**WHAT TO DO**:
Pull each line holding the word "agent" from the data.

**Saved entries**:
•••••
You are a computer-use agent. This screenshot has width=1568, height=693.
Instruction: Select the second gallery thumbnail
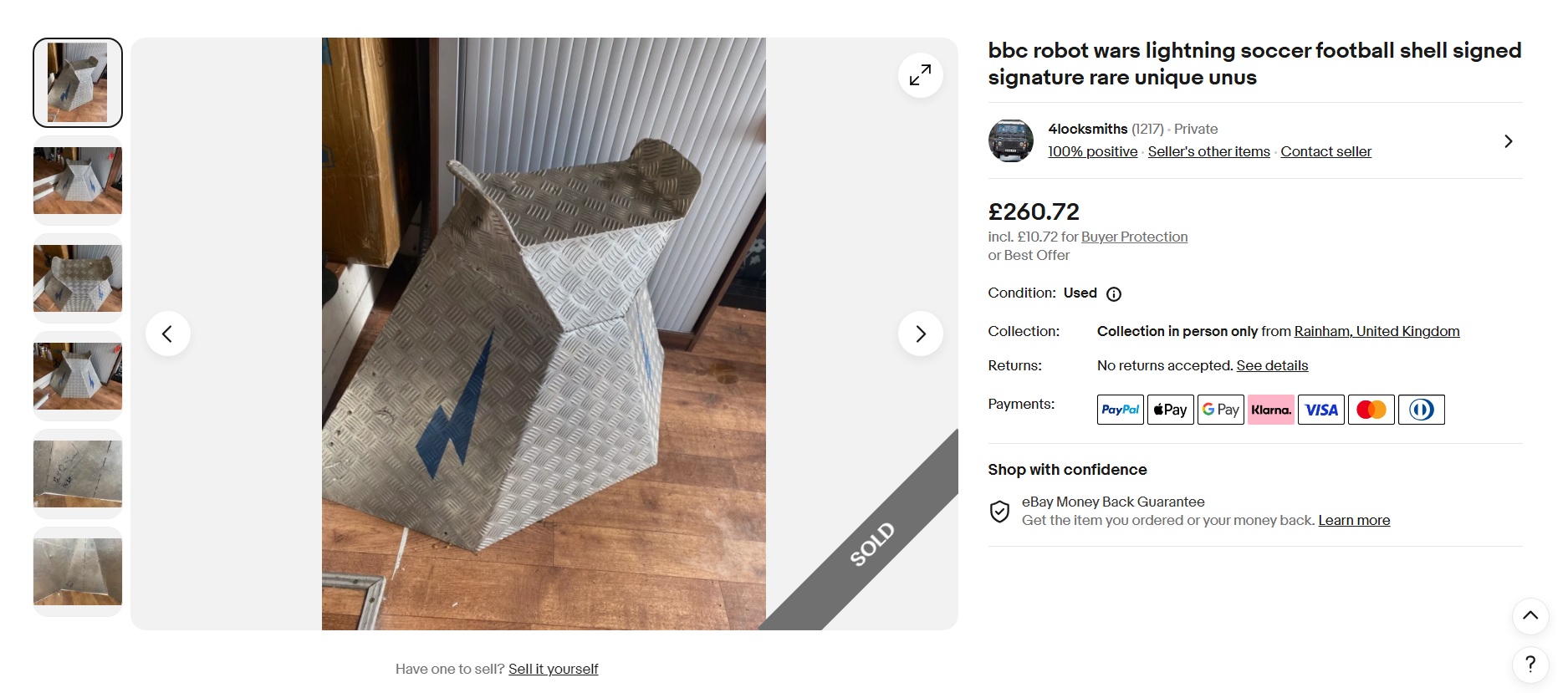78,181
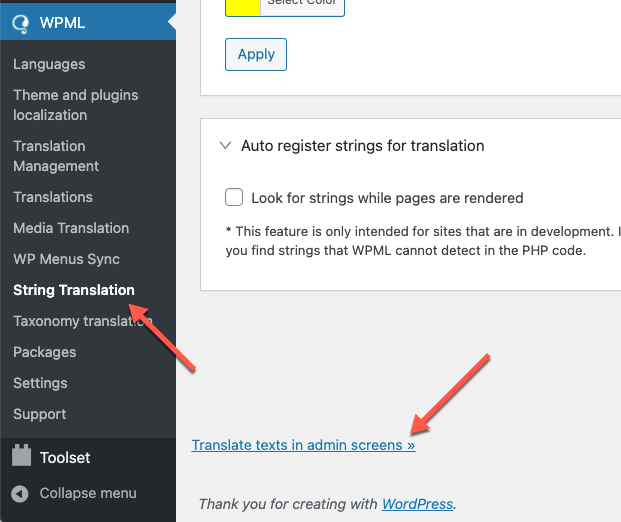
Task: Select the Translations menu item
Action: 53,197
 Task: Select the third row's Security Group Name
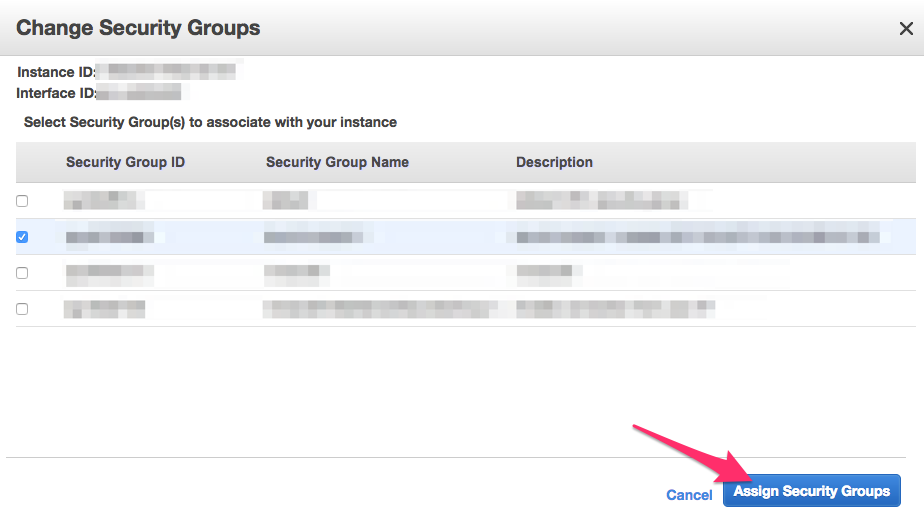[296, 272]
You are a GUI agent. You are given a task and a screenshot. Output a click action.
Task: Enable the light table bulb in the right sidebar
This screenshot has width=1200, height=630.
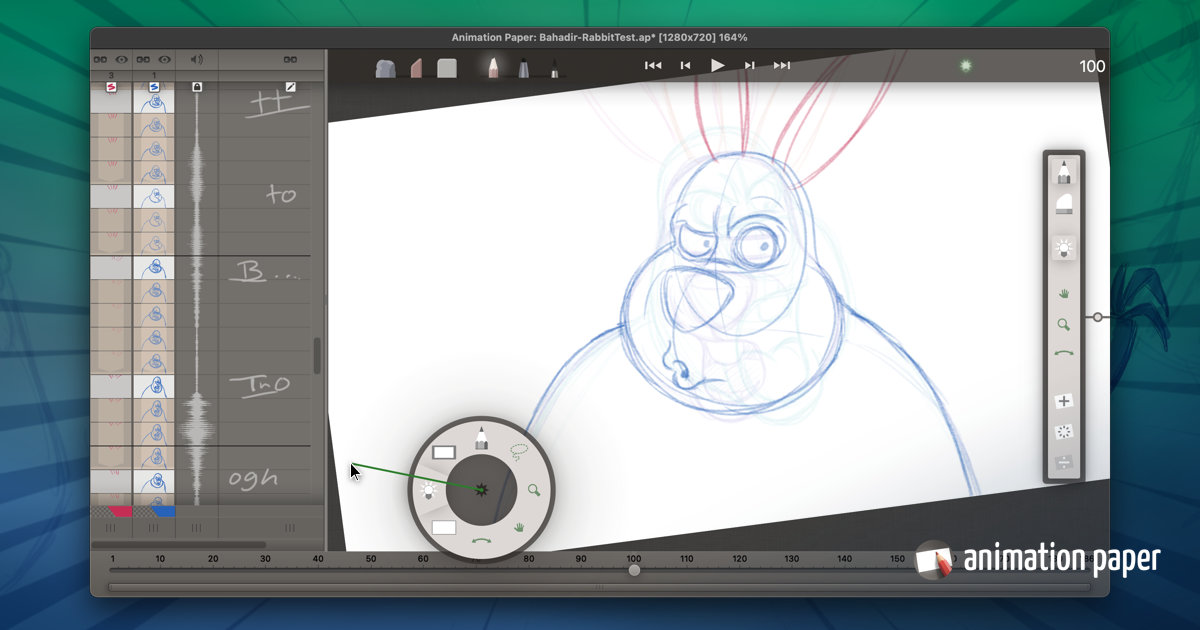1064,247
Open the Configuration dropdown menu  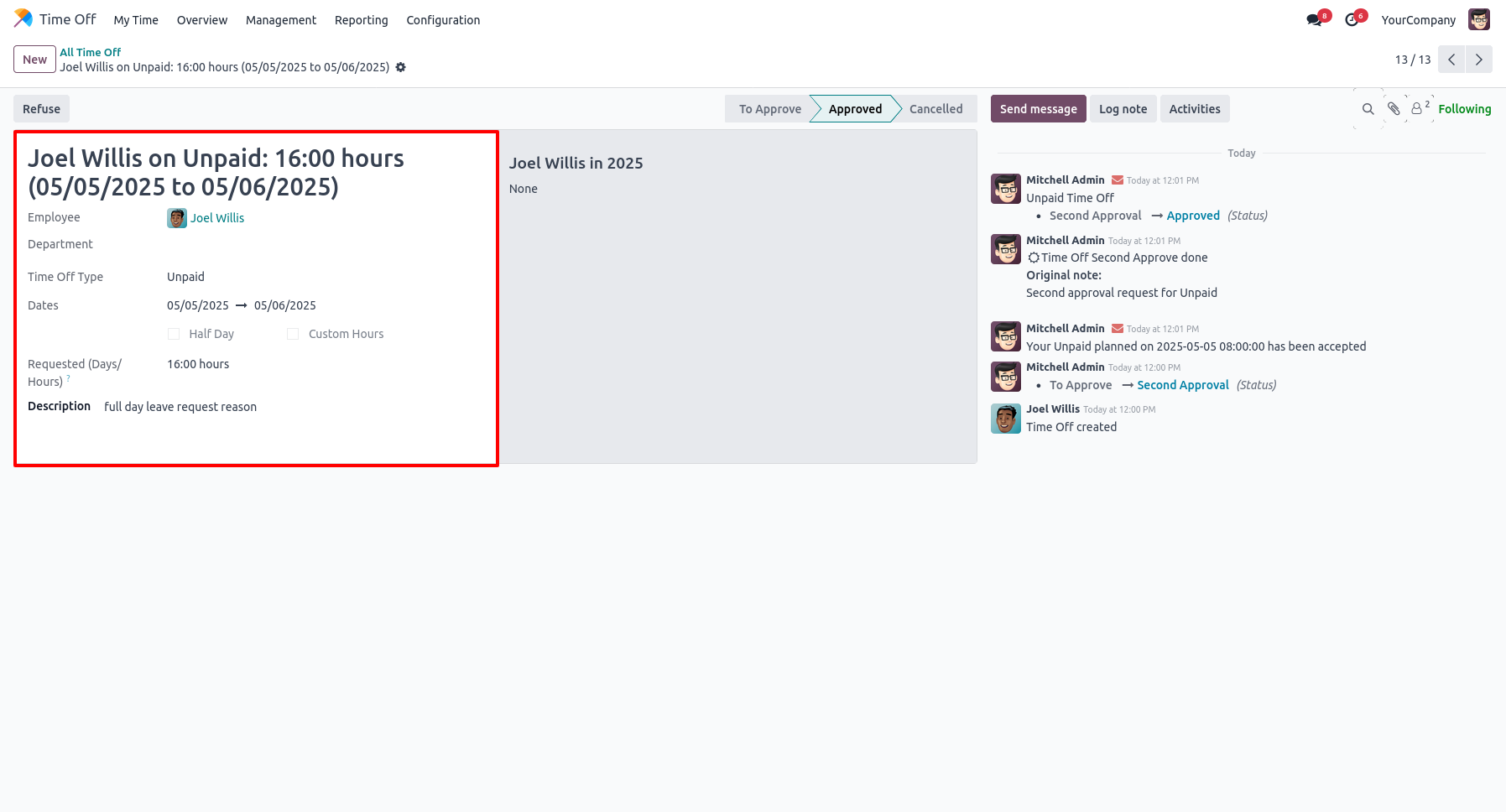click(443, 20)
•••••
**SOLUTION FOR THIS EXERCISE**:
You are a computer-use agent. This screenshot has width=1568, height=693.
You are a GUI agent. You are given a task and a screenshot. Output a click action.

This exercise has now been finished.